Balor sticks Corbin with the double stomp which looked good, but a shame because Corbin was the guy here who best knew how to tie this into an Actual Match. Austin Theory is someone I enjoyed in his NXT role, who feels completely fish out of water in this match. I buy him on NXT. I do not yet buy him moving Sheamus. With Corbin gone, we quickly wind into Drew/Lashley. Now, I think McIntyre and Lashley are two of the better guys in current WWE, but for the past couple years it has felt like EVERY match has come down to Lashley vs. McIntyre. It is a good pairing that also makes me feel like I'm trapped in time. Still, give me all of Bobby Lashley's big ass backdrop bump from the crowd to ringside. I think the steam gets taken out of this way too early and then continues too long after. Once it settled down to a Rollins/Theory vs. Sheamus/Hardy tag if felt like a house show tag between guys who don't know how to work a good house show tag. I will hoover up the slop on any random WWF house show handheld from the early 90s, but is there anyone out there who would get excited to watch a Sheamus/Hardy vs. Rollins/Theory handheld? This went on too long for what it overall accomplished, and I think it was a mistake to make this seem like a long epic instead of a quick paced showcase. Nobody could look at this match and think it makes for a useful Brand Showcase, and if a Brand Supremacy match can't do that then what did it really do? 

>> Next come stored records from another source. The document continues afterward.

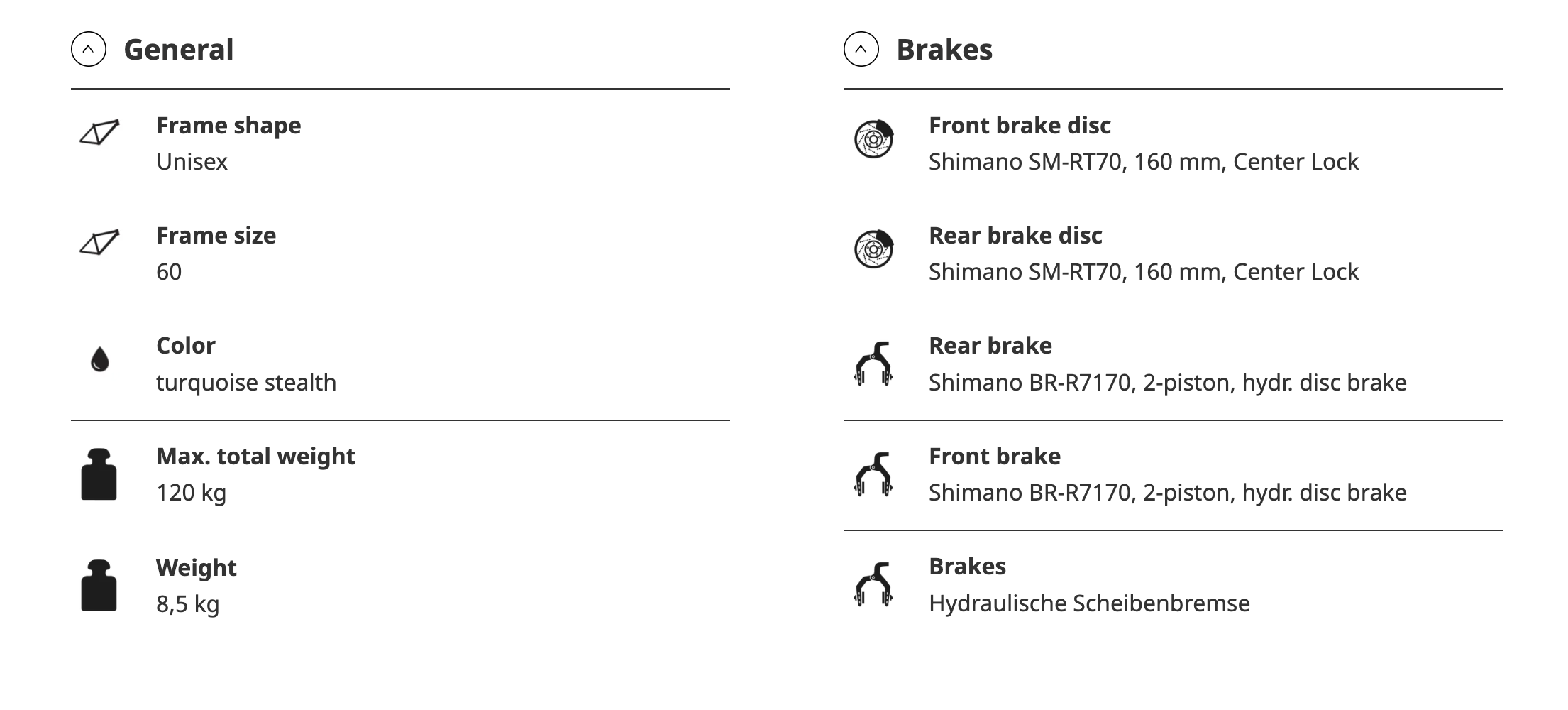Click the Rear brake caliper icon
The height and width of the screenshot is (710, 1568).
click(x=873, y=364)
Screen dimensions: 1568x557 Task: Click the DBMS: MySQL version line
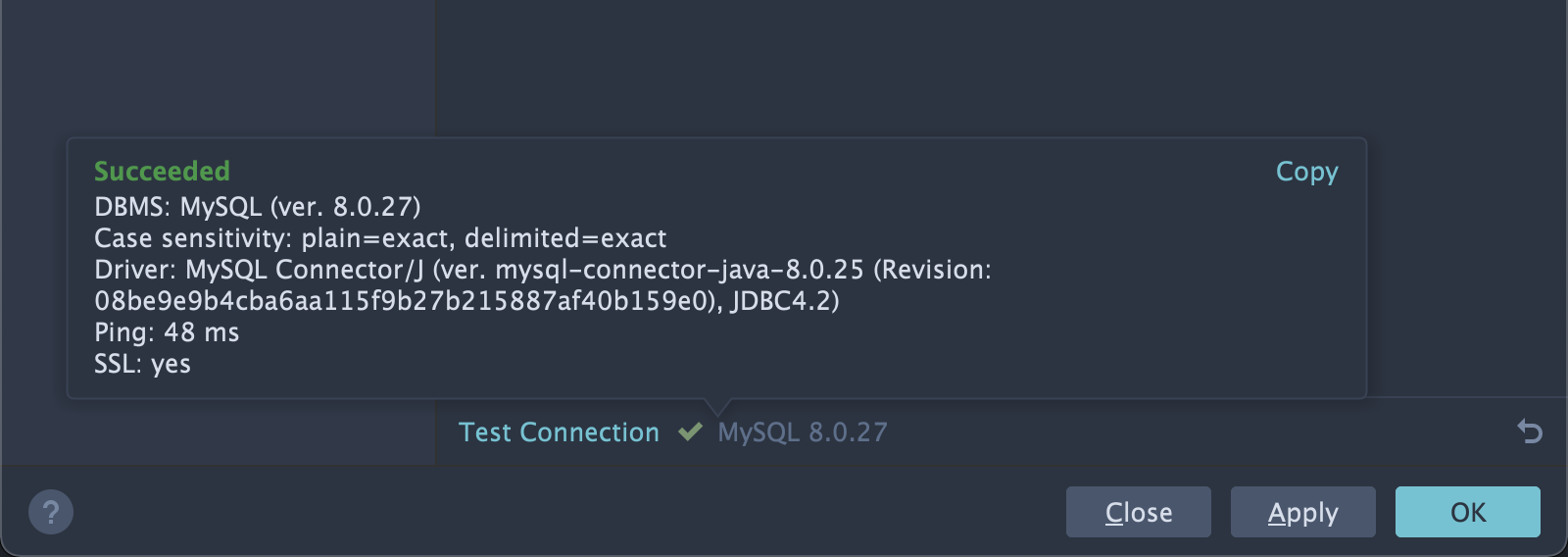coord(258,207)

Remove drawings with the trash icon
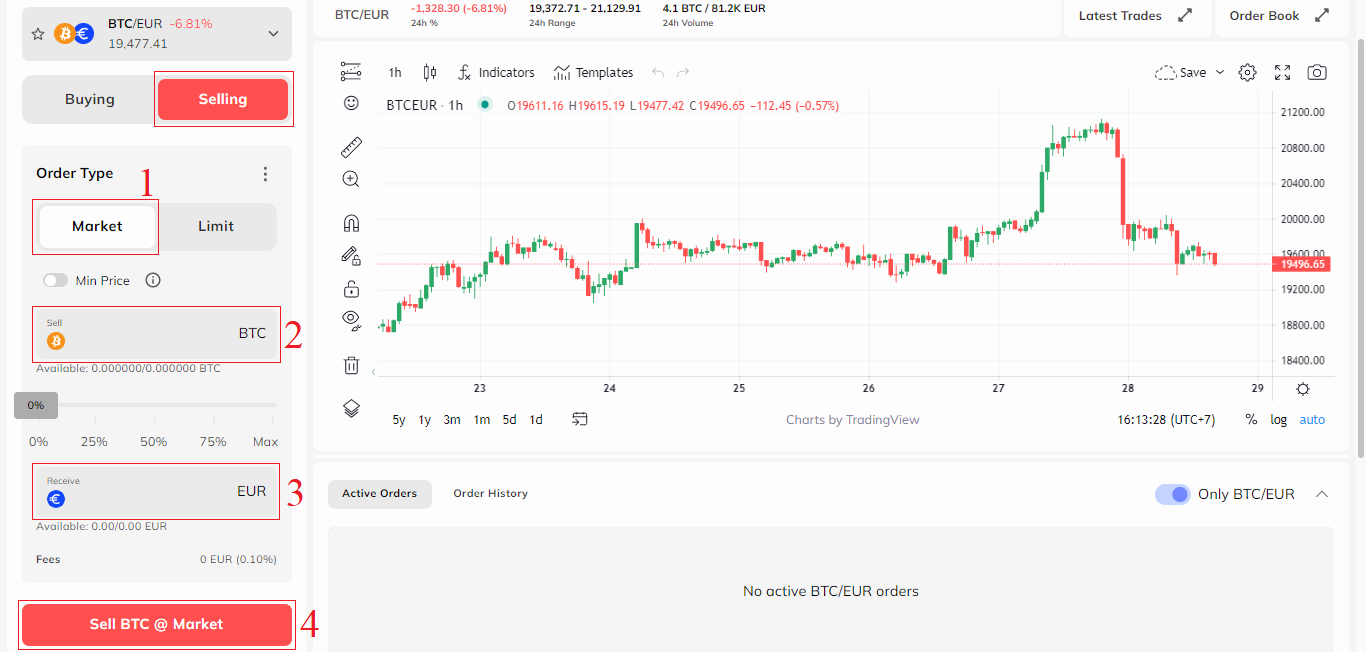tap(350, 365)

Vince needs to do more eccentric unhinged billionaire stuff like silently pantomime with a golden egg, because what the fuck else would we need from him at this point? 


This Brand Battle Royal is not a serious match and doesn't need to be considered as one. This is a Pizza Hut commercial and not a battle royal, and we don't need to act like this matters and that Colored T-Shirt Wrestling isn't one of the stupider features of modern WWE Survivor Series. 

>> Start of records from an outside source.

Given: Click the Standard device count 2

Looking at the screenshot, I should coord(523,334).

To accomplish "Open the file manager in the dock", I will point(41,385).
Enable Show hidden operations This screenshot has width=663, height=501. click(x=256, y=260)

The Usos vs. Randy Orton/Matt Riddle

ER: A not bad tag that relies on the strong timing of Randy Orton and Jey Uso. Riddle has been having a tough to watch year, with some of the worst vignettes and listless in-ring. We all get in ruts and his rut has been difficult to see so frequently this year. But it's fairly effective have him sell, run into nicely timed Jey Uso superkicks, and make dumb faces until making the big hot tag to Orton. Orton has always been a strong apron guy and he's been utilizing his apron work well in this tag team. Apron work is one of those skills that will keep on aging wrestler's floor high with me, and I like how Orton keeps leaning on it as a strength. He's good at tossing Usos around and hitting snap powerslams, and his RKO on the Jey superfly splash looked like a great finish. This match benefitted from its lackluster surroundings, but still earned enough of its status as "the best this show has given us".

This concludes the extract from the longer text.